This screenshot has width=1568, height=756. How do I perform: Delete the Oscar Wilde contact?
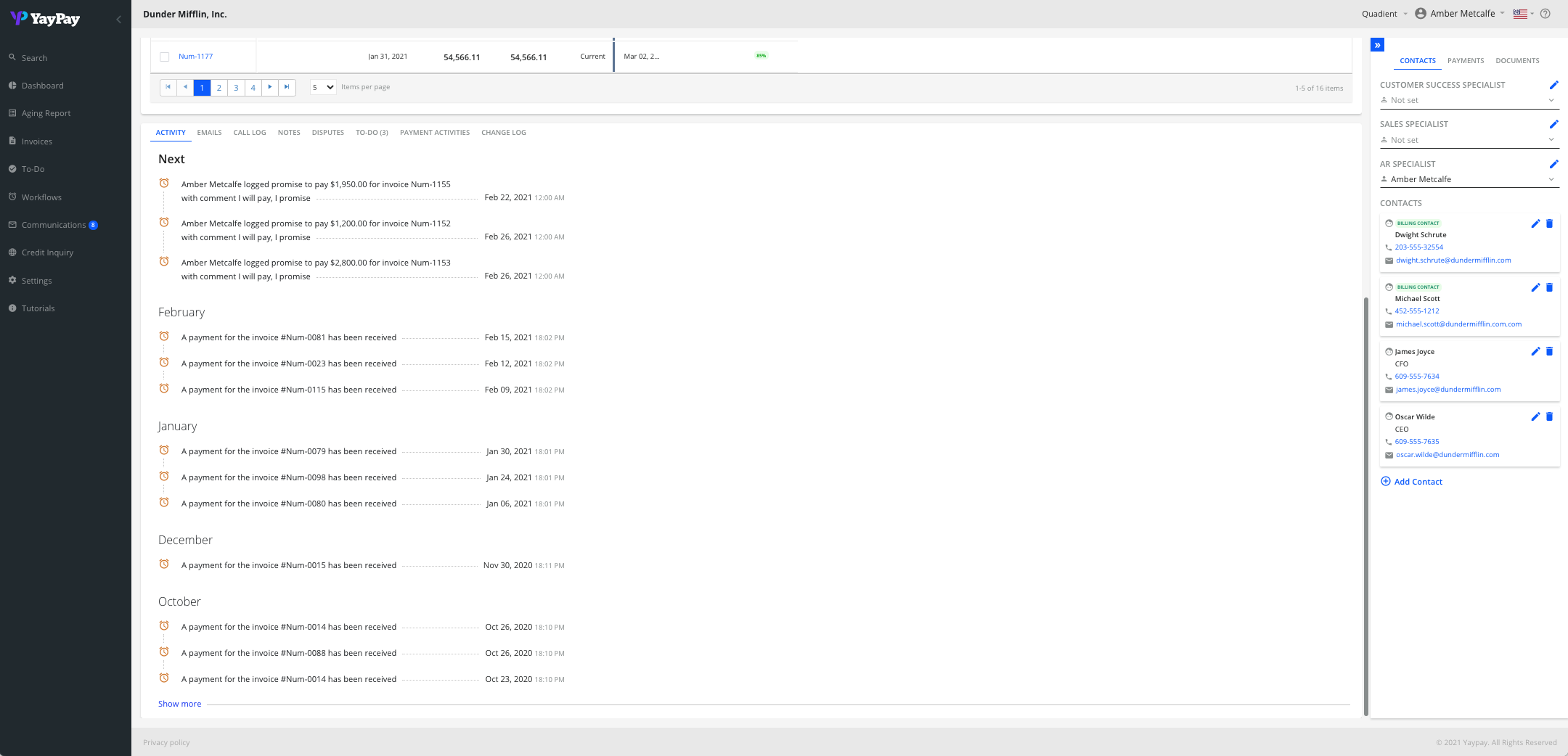(1549, 416)
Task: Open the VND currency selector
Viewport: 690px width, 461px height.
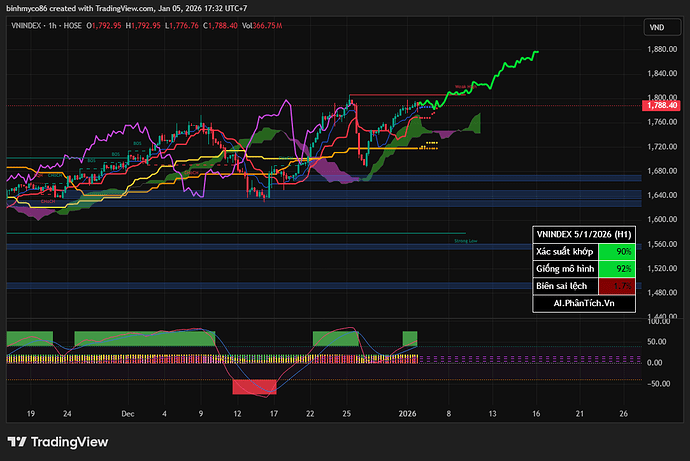Action: pos(657,27)
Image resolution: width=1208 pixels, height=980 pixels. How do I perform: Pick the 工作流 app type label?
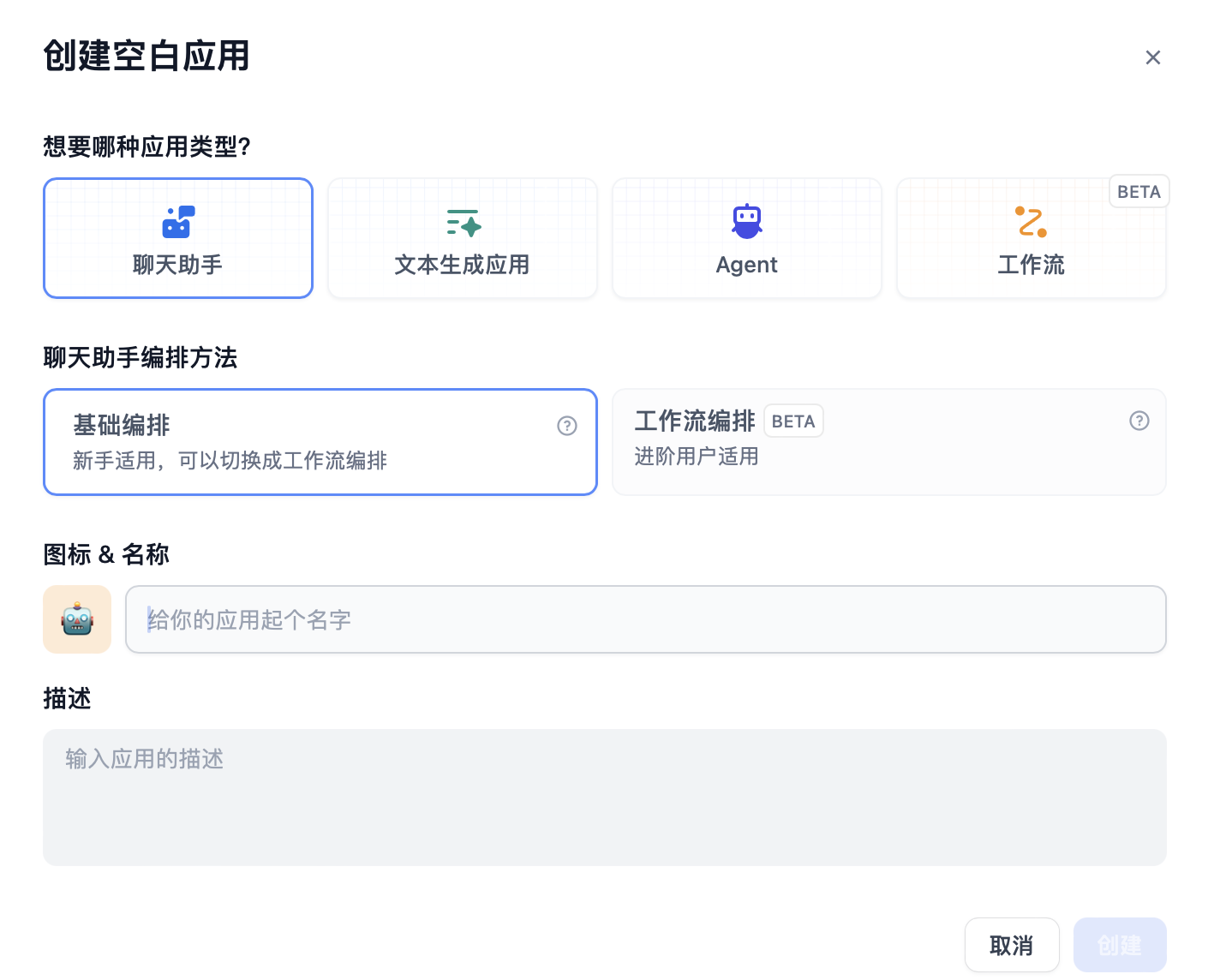tap(1031, 265)
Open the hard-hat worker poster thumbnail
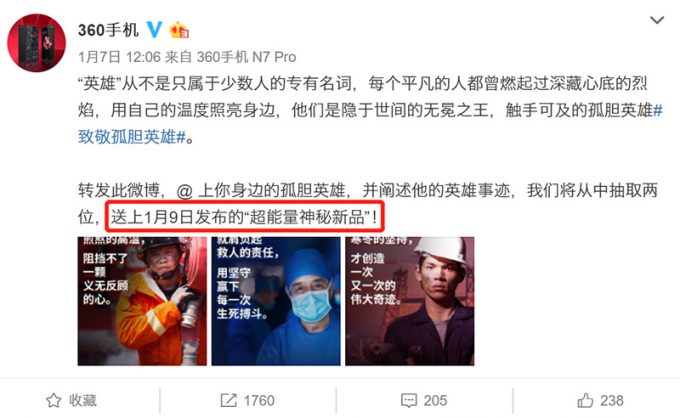This screenshot has height=418, width=680. (410, 301)
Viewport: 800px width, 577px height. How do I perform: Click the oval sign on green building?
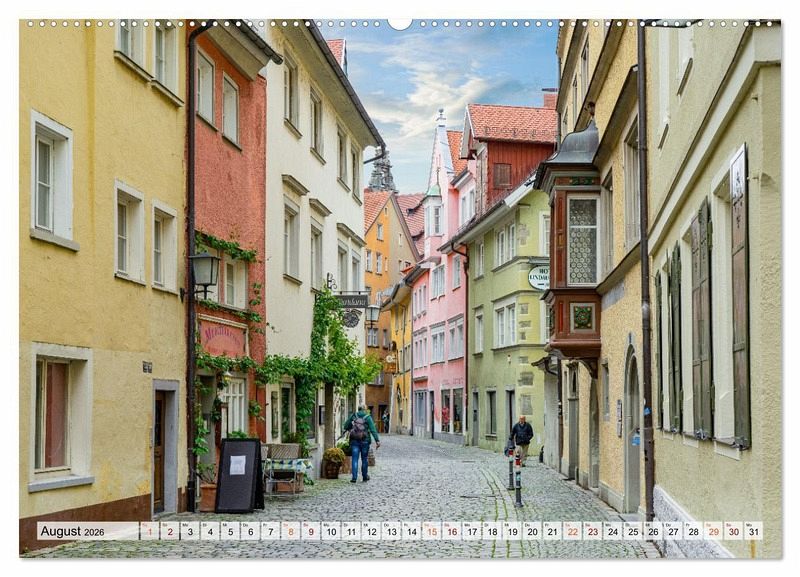tap(539, 277)
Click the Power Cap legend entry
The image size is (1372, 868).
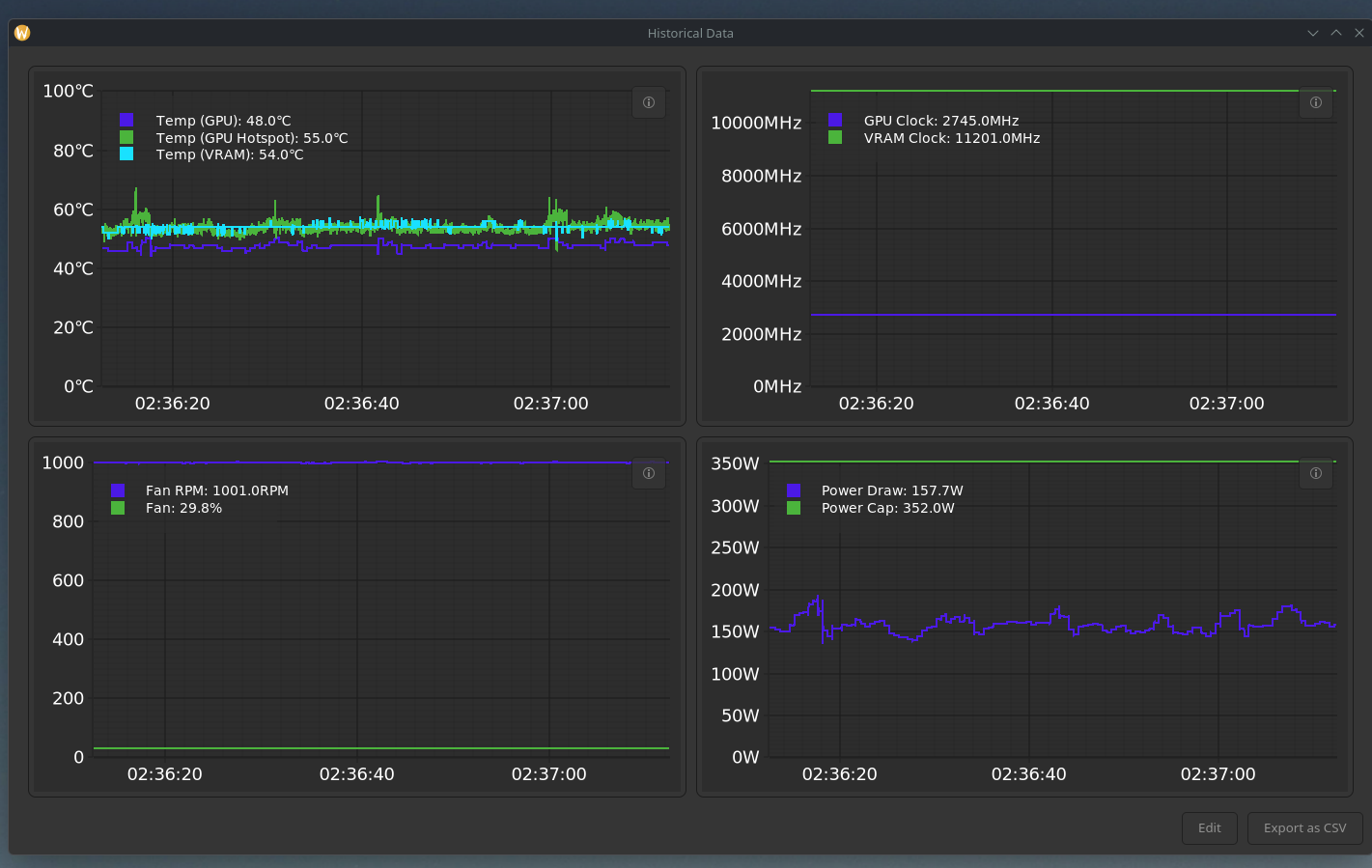887,508

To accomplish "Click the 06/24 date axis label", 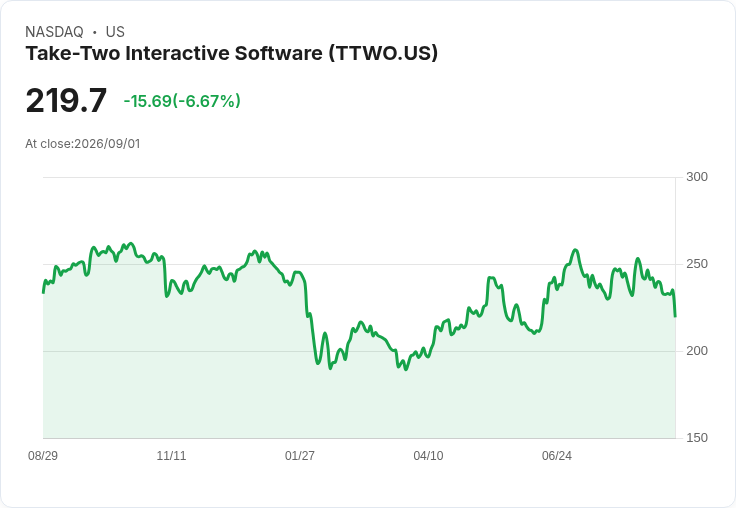I will [557, 455].
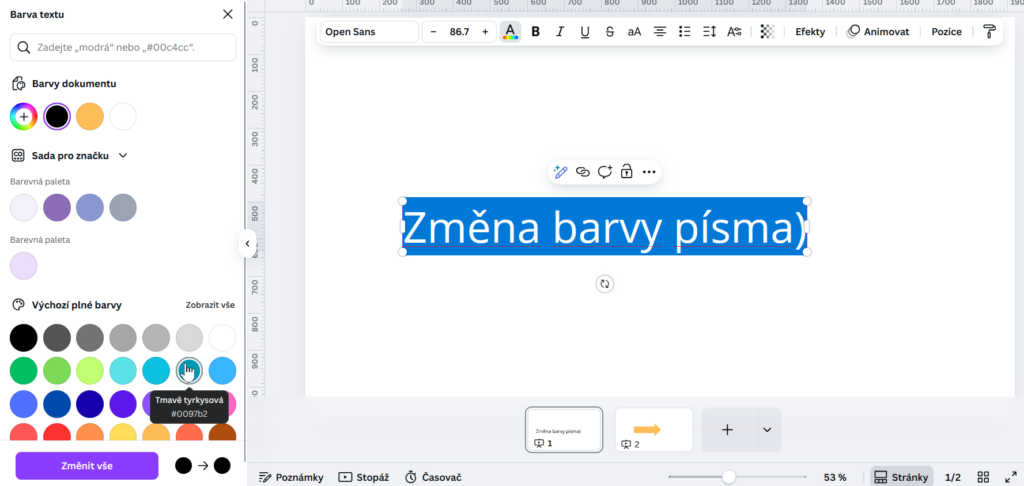Click the bulleted list icon
Image resolution: width=1024 pixels, height=486 pixels.
click(x=685, y=32)
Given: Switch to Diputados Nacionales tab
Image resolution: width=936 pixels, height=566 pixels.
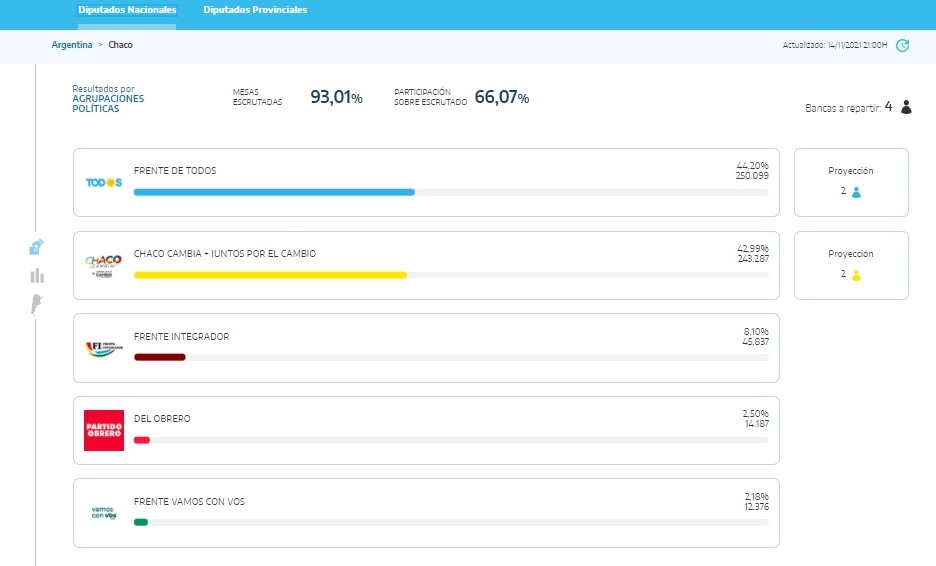Looking at the screenshot, I should click(x=127, y=10).
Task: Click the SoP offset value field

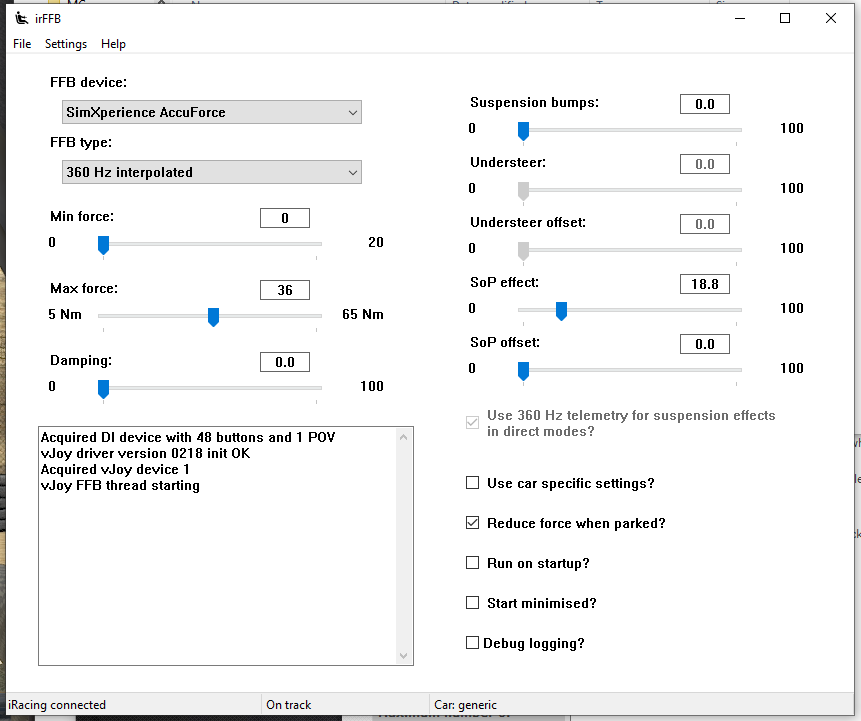Action: [x=704, y=344]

_____

Beginning with the line that holds "Image resolution: width=936" and ending with the last line of the material above, extract every line exactly, pictures excluded.

Image resolution: width=936 pixels, height=566 pixels.
Looking at the screenshot, I should click(x=127, y=10).
Task: Click the SoP offset value field

Action: [x=704, y=344]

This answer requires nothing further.